With the Democrats coming in a distant third, garnering a mere seven percent of the vote in the first round of the presidential elections held on 9 September, the party’s instigator, former President and current Speaker of Parliament, Mohamed Nasheed, has renewed talks to shift the nation’s system of governance to a parliamentary system, as opposed to the current presidential system.

Under usual circumstances, a single-digit percentage of votes would not significantly matter. However, as Malé Mayor Mohamed Muizzu, the Progressive Party of the Maldives endorsed People’s National Congress (PPM/PNC) candidate, and incumbent President Ibrahim Mohamed Solih, the Maldivian Democratic Party (MDP) candidate, head into the two candidate second-round run-off of the presidential elections, Muizzu had led Solih also by seven percent in the first round.

The Maldives National Party (MNP) candidate, Mohamed Nazim, garnered just one percent of the vote and has pledged his support to Muizzu, while Jumhooree Party’s (JP) Qasim Ibrahim, who won three percent, has refused to throw party support behind any of the run-off candidates. As such, any voting block that approaches, or exceeds, the coveted seven percent equivalent still holds a measure of bargaining promise, and Nasheed and The Democrats have been keen on using their position as leverage to renew the governance shift conversation once again.

Nasheed said political parties are forced to form an alliance every time because no candidate gets a clear majority of more than 50 percent in the first round of the presidential election. However, these coalitions are not a legally recognised construct in light of the current Constitution whereby when such a partnership falls apart there aren’t any constitutional remedies, he said.

As a solution, The Democrats are proposing a switch to the parliamentary system. The party has proposed that a referendum be held on 25 September.

The Maldives has already once, in 2007, held a constitutional referendum on whether the country should move forward with a presidential system or a parliamentary system. The then president Maumoon Abdul Gayoom had supported a presidential system with Nasheed – who at the time led the opposition MDP – pushing for a parliamentary system. Over 60 percent of the public had supported a presidential system of governance and, even as MDP alleged that the referendum was rigged, this was written into law under the 2008 constitution.

The Democrats have submitted their proposal to PPM and MDP, and Speaker Nasheed has said he would look to meet former President Abdulla Yameen Abdul Gayoom in Maafushi Prison to seek his agreement on changing the system.

Nasheed has also called on President Solih to work towards a system change instead of seeking to secure a second-round win.

“It is very important for the nation that President Solih realises he cannot win.

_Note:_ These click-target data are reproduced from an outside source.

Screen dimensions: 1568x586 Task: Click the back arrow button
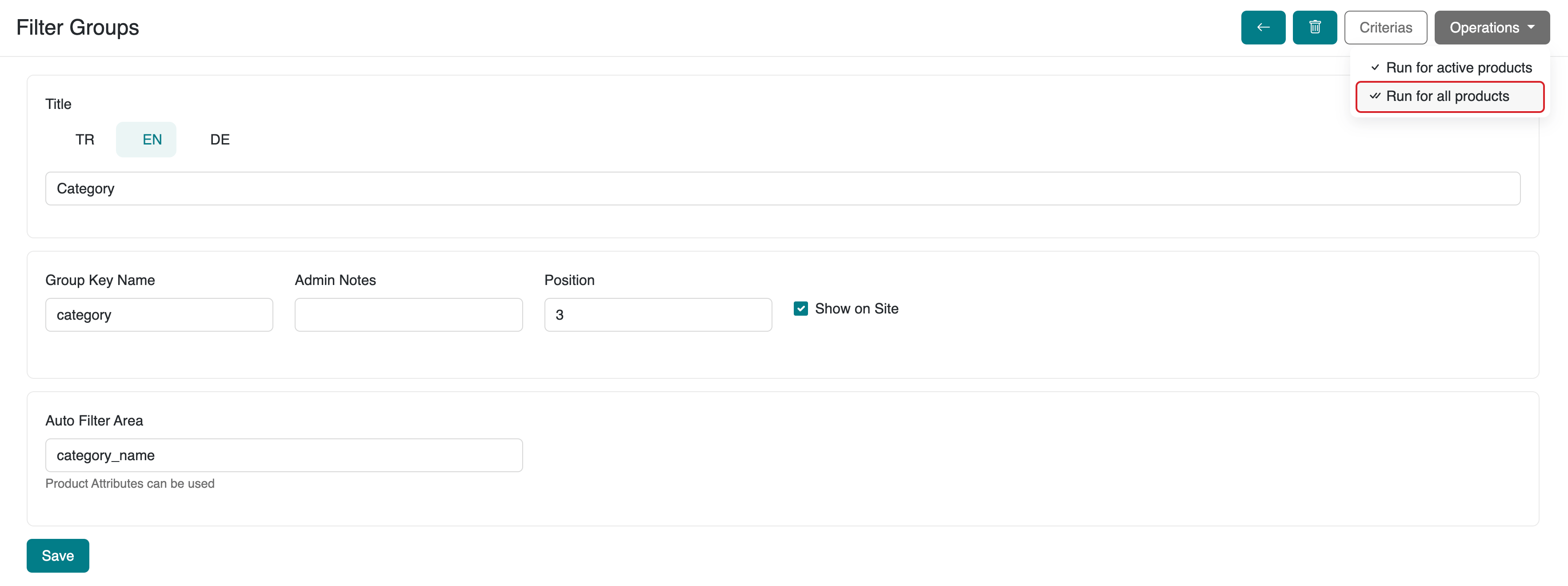(1263, 28)
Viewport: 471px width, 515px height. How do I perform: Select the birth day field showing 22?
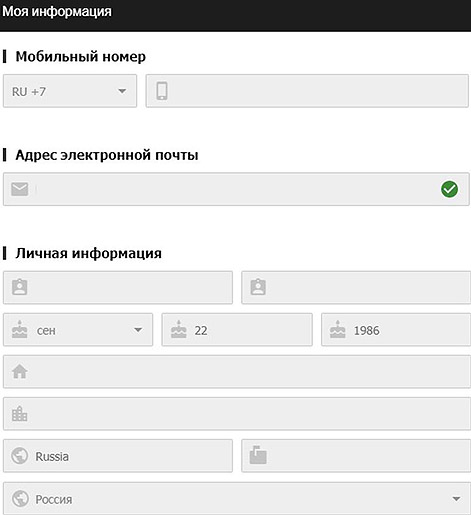(x=237, y=330)
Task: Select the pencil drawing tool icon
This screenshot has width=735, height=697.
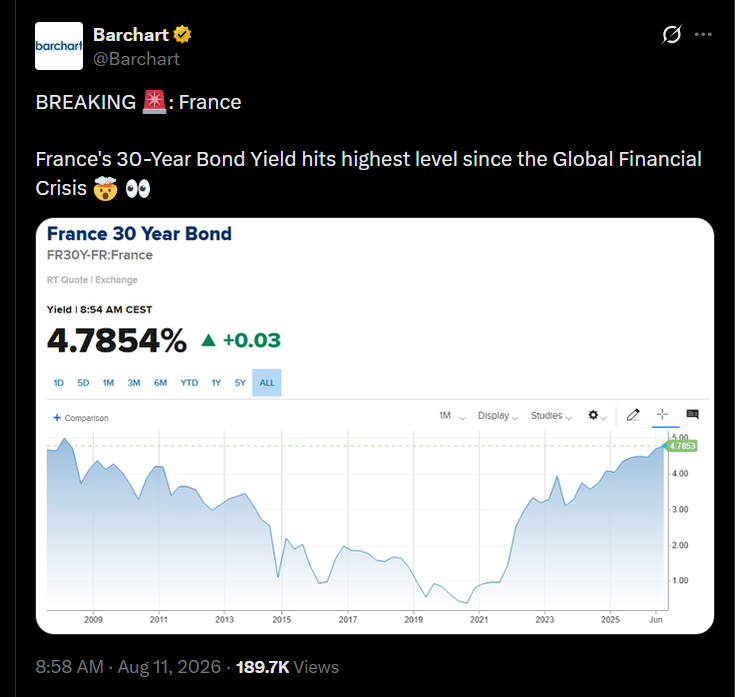Action: 633,415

The number of votes he needs is too large. The gap is too vast,” Nasheed said.

Nasheed has urged the MDP to work with The Democrats for a parliamentary system by bringing the necessary amendments to the Constitution – he is seen as an ardent supporter of the Westminster model and according to observers the initial rift between him and the President stemmed from Solih’s refusal to commit to a referendum.

Meanwhile the opposition PPM and JP have been unwilling to entertain a constitutional switch, seemingly remaining in favour of a presidential system.